In late May, hacker artist David Huerta, co-organizer of Art Hack Day and Cryptoparty, sent the NSA one hell of a snail mail. Huerta built a DIY encrypted mixtape using an Arduino board and a transparent acrylic case, containing a "soundtrack for the modern surveillance state." It's a mixtape the NSA won't be able to listen to because of the power of private key-based cryptography.
Originally, Huerta wanted to make a traditional mixtape and share it with friends and co-workers. But, without a cassette recorder, he didn't get very far. That's when his DIY hacker artist instincts kicked in, and he started building the encrypted mixtape at NYC Resistor.
"I made my own version of a mixtape with an Arduino and wave shield sandwiched in between two laser-etched pieces of transparent acrylic," he wrote. "The use of a giant-ass Arduino and wave shield was chosen since the (shitty) 44KHz wave file format gave it roughly the same audio quality I figured a wiretapped AT&T phone conversation would have."
Huerta settled on the transparent acrylic cassette casing as a symbolic gesture of transparency.
Encrypted mixtape. Image: David Huerta
"[It's] a response to the hidden exploitation of proprietary smartphones by computery mercenaries like Finfisher and HackingTeam," he added. "This open-hardware device would not be a black box, figuratively or literally."
"It’s designed to be enjoyed only by people I have consented it to be listened to," wrote Huerta in a blog published on Medium. "A second copy of this device will also be sent to the NSA’s headquarters in Maryland, but without the private key needed to decrypt it; a reminder that the rules of mathematics are more powerful than the rules of even the most powerful states."
Huerta explained in the blog post that although the NSA can intercept a variety of systems, "the actual cryptography connecting those systems was still something it fundamentally can't break."
"As a software developer I figure even weaponized software isn't going to be made for every single make and model combination of computing on the planet," Huerta told me. "And that while popular devices would be targeted (Windows PCs, Macs, iOS and Android smartphones, etc), that's probably the sort of thing they'd have to know in advance before doing some kind of targeted attack."

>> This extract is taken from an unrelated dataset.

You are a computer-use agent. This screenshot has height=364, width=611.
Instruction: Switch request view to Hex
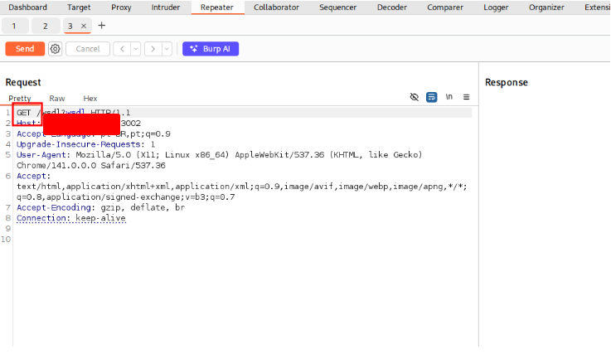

Huerta said that for the mixtape, the only thing the NSA would have access to is the DOD-wiped SD card, "bummed from an old pile at HeatSync Labs." That and the Arduino stack, which was as bare-bones as electronics could be. It didn't even have the hardware necessary to connect to the internet.
Image: David Huerta
"The NSA has been caught trying to influence certain things in crypto standards, which is why I went with Whirlpool for the hashing algorithm since it wasn't as tied to NIST (National Institute of Standards & Technology) as other standards are," said Huerta. "This would leave no known side channel to work around the crypto. The NSA would need to break the header key passphrase with brute force, and likely fail.
"This is my way of proving that the NSA isn't invincible and that the rules of mathematics are stronger than the rules of any state," he added. "Even so, I generally shy away from calling anything 'NSA-proof' since even with as much as we know from recent NSA coverage, there might be more secrets waiting to be revealed."
The cypherpunks, Huerta said, were instrumental in inspiring the anti-surveillance mixtape.
Cypherpunks sought to level the playing field between the government and the people with their release of robust encryption software. Phil Zimmerman's PGP (Pretty Good Privacy), for example, was a pivotal moment in empowering citizens with anti-surveillance tools. Its FTP release and subsequent international dissemination via the internet triggered a federal lawsuit, one the government eventually dropped.
Huerta also said that he was inspired by spending July 4, 2013 with Restore the Fourth activists in New York City, protesting PRISM and other NSA programs revealed by Edward Snowden.
Image: David Huerta
"It was an important exercise in demonstrating the size and vigor (it was hot as balls outside) of the voters who thought this issue was important," he said. "However, the NSA's operations are more removed from the being immediately disturbed by our rally. They might feel the brunt of reform in a few election cycles, hopefully, if we keep pushing."
In the meantime, Huerta figured that helping people build confidence in understanding secure communications and using them would be more immediately useful. In other words, beat the NSA at its own game: secrecy. Helping organize cryoparties is part of that," Huerta added.
"The thing about the Snowden revelations was this it also created a defeatist attitude in some people who wrote off crypto as pointless under the belief that the NSA was invincible—'they can track your location, read your email, turn on your webcam!'," Huerta said. "The Snowden docs really show that buggy OSes, implanted hardware, and software bugs in general were the way the NSA and other folks got into peoples's devices.
"I have goddamn feelings about mass surveillance, and they are not warm and fuzzy," Huerta said. "To take the Internet, which I grew up with so much hope for in being so much more free than the world I physically occupied and turn it into a panopticon brings out the tortured artist in me; I can’t help but respond."
What's fun about Huerta's encrypted mixtape project is that it probably got the NSA's attention, though we'll never know for sure. And the irony is that if the NSA decided to ramp up surveillance on Huerta, he's already established that he knows how to keep communications safe from its prying eyes.